Divagações: Babygirl

Babygirl
A sensação de ver Babygirl em um cinema quase lotado é de estranhamento. Como o filme tem muitas sequências sexualmente carregadas, ter uma experiência como essa em um ambiente público soa um tanto quanto... errado (ao menos para mim, mas não julgo quem gosta). Ao mesmo tempo, tudo o que eu queria fazer quando terminou a sessão era conversar sobre aquilo que eu havia acabado de presenciar (ou seja, realmente não posso julgar).

Romy (Nicole Kidman) é uma importante executiva em uma grande empresa de tecnologia. Mas não só isso: ela é a principal executiva – a CEO –, o que a torna uma exceção em um mundo muito masculino e adiciona pressões e responsabilidades a um trabalho já exaustivo. Para se manter em seu lugar, ela mantém um exterior durão, mas está sempre disposta a lidar com o que surge em seu caminho.

Além disso, sempre a seu lado, está a empolgada Esme (Sophie Wilde), uma jovem que quer crescer na carreira e está cheia de ideias para o futuro. E, para completar, Romy é uma mãe e uma esposa presente, em constante contato com seu carinhoso marido Jacob (Antonio Banderas) e suas filhas adolescentes Isabel (Esther McGregor) e Nora (Vaughan Reilly).
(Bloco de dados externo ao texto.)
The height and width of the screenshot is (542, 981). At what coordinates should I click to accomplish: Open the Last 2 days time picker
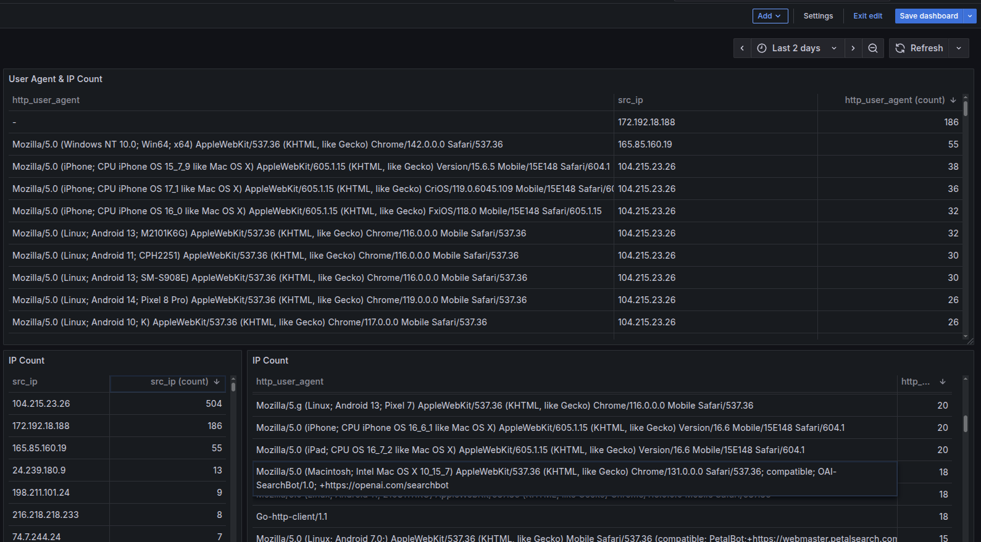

Tudo na vida de Romy, entretanto, parece ter sido construído com um equilíbrio tênue. O trabalho exige atenção demasiada. A relação com as filhas é próxima, mas conflituosa. A intimidade não satisfaz e a leva a buscar prazer de outras formas. Eis que surge um estagiário que parece enxergar o que Romy não quer mostrar, Samuel (Harris Dickinson).

Assim, Babygirl é sobre um relacionamento confuso entre dois adultos que estão construindo uma dinâmica própria e lidando com um claro desbalanço de poder. Há idas e vindas, relutâncias e desentendimentos, mas também há consentimento e a clara noção de que eles estão “brincando” com coisas perigosas.
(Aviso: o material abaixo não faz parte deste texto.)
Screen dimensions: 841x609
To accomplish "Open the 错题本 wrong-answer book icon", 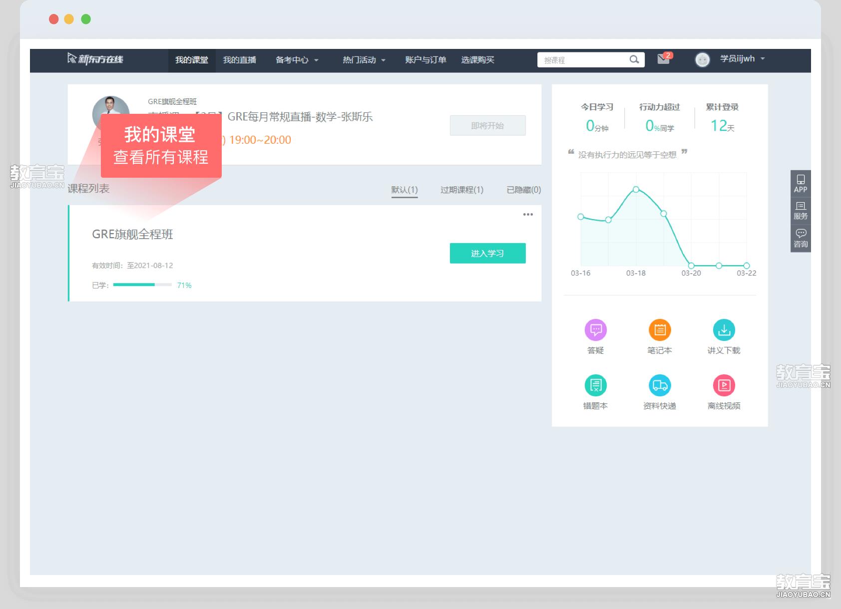I will 595,385.

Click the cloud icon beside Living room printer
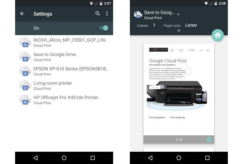(x=25, y=85)
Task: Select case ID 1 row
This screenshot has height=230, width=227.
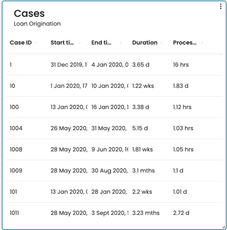Action: tap(11, 65)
Mas o filme também é sobre ter uma vida sufocante e os sacrifícios feitos pelo caminho, ainda mais pela “condição de mulher”. Não à toa, é comum a comparação com a peça Uma Casa de Bonecas, de Henrik Ibsen, uma vez que há temáticas similares e até mesmo nomes de personagens. Sinceramente, acredito que isso não seja uma coincidência, uma vez que a diretora e roteirista Halina Reijn tem um histórico com o dramaturgo – em uma sequência, aliás, os personagens discutem Hedda Gabler, peça que já foi encenada pela cineasta.

A questão é que, longe de ser uma montagem teatral de época, Babygirl é um suspense tenso, com uma trilha sonora pesada, onde as atitudes dos personagens não são exatamente compreensíveis (afinal, a gente pode aceitar e não julgar a fantasia alheia, mas entender é outra coisa). Assim, o que permite um mergulho maior é justamente a atuação de Nicole Kidman, que deixa a produção com um aspecto quase confessional, como se você estivesse entrando nas obscuridades da mente da protagonista.

Nesse ponto, talvez seja interessante acrescentar que, embora o filme tenha muitas cenas que retratam relações sexuais, há pouca nudez. Além de não explorar os atores e não buscar se vender pela exposição de seus corpos, o recurso funciona bem. É como nas produções de terror, em que a tensão é maior quando o monstro não é visível. Para o espectador, a insinuação pode ser mais carregada sexualmente que o próprio sexo.

Assim, Babygirl parece ser um longa-metragem cru, à flor da pele, mas ele é deliciosa e friamente calculado para poder passar as mensagens que deseja transmitir, seja sobre a liberdade sexual de uma mulher, sobre jogos de poder, sobre o equilíbrio entre trabalho, família e desejo. E, quando ele se contradiz ou parece se perder, ele se torna ainda mais interessante.